To view our videos, you need to
install Adobe Flash 9 or above. Install now.
Then come back here and refresh the page.
NEVERSINK, N.Y. -- Built in 1912, the Halls Mills Bridge in the Town of Neversink is the youngest of only 21 covered bridges left in the state and many are fighting to keep it standing.
“It’s just so easy for history to get chopped up and sent down the stream,” said Donna Freeland, President of the Covered Bridge Society.
“It’s important to people to have some of their history saved,” added Neversink Town Supervisor Mark McCarthy.
The bridge was used by settlers to transport logs to mills in the early 1900s and was retired from vehicle use in 1963. It's now deemed unsafe for even pedestrians to walk across. Extensive damage from Hurricane Irene has many fearful that is may soon collapse.
“It’s a miracle that it did not fall into the river,” McCarthy said.
Storm waters have washed away much of the bridges stacked stone abutment, the 90 ton landmark is now barely hanging on, the mild winter saving it from complete erosion. FEMA estimates repairs would cost $400,000 and has agreed to put up 75 percent of that, leaving $50,000 to be funded by the state and county each.
“The county obviously didn’t budget to fix a bridge that was not broken not long ago and the town is in the same boat. We didn’t budget either,” McCarthy said.
So to raise funds, the town has teamed up with community members to sell save the Halls Mills Bridge bags for $20 each, with half of the proceeds going towards repairing the bridge. They’ve also received donations. To date, the town has raised about $6,500.
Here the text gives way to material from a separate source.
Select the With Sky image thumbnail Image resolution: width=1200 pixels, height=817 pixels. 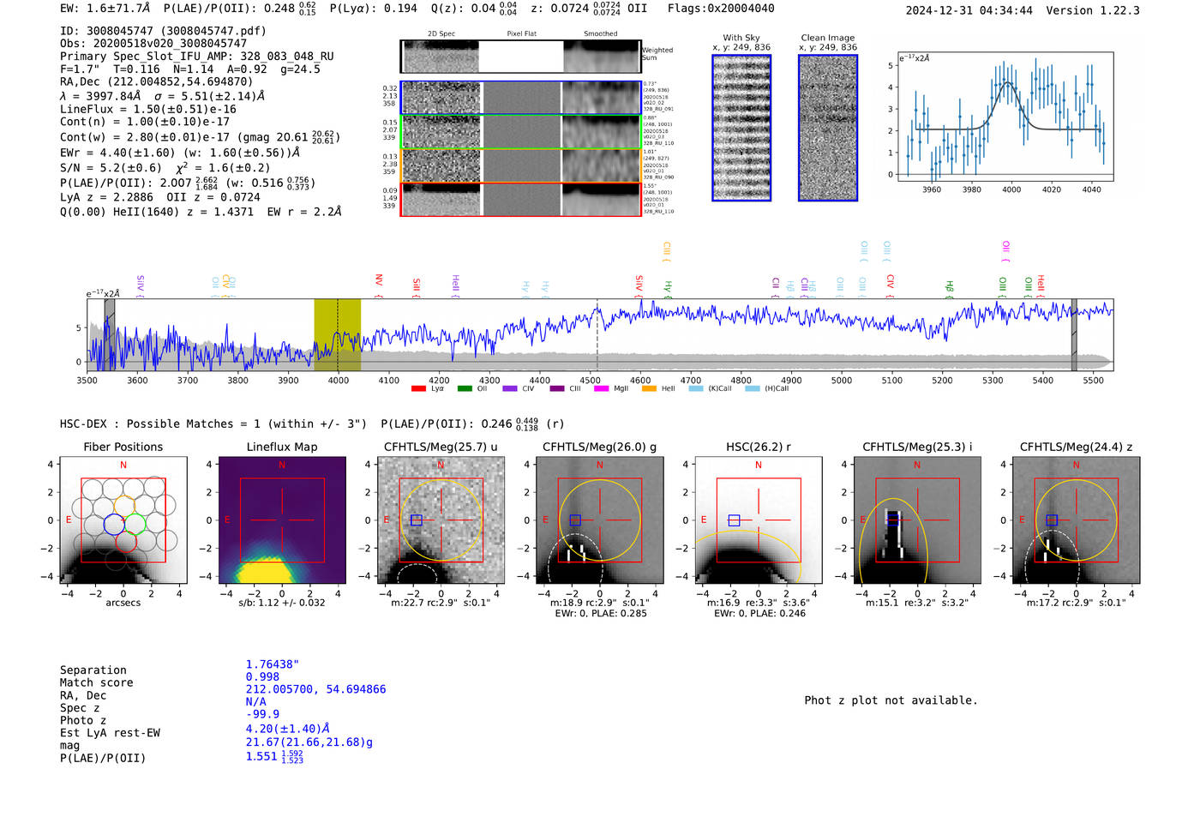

Though critics say spending hundreds of thousands of dollars on a bridge which isn’t in use is a waste, supporters say preserving history is important and they’ll keep pushing until the Halls Mills Bridge repair is fully funded.
“People love the bridge and they want to see it maintained before it falls into the river,” Freeland said.
A luncheon fundraiser will take place in August on the bridge's 100th anniversary.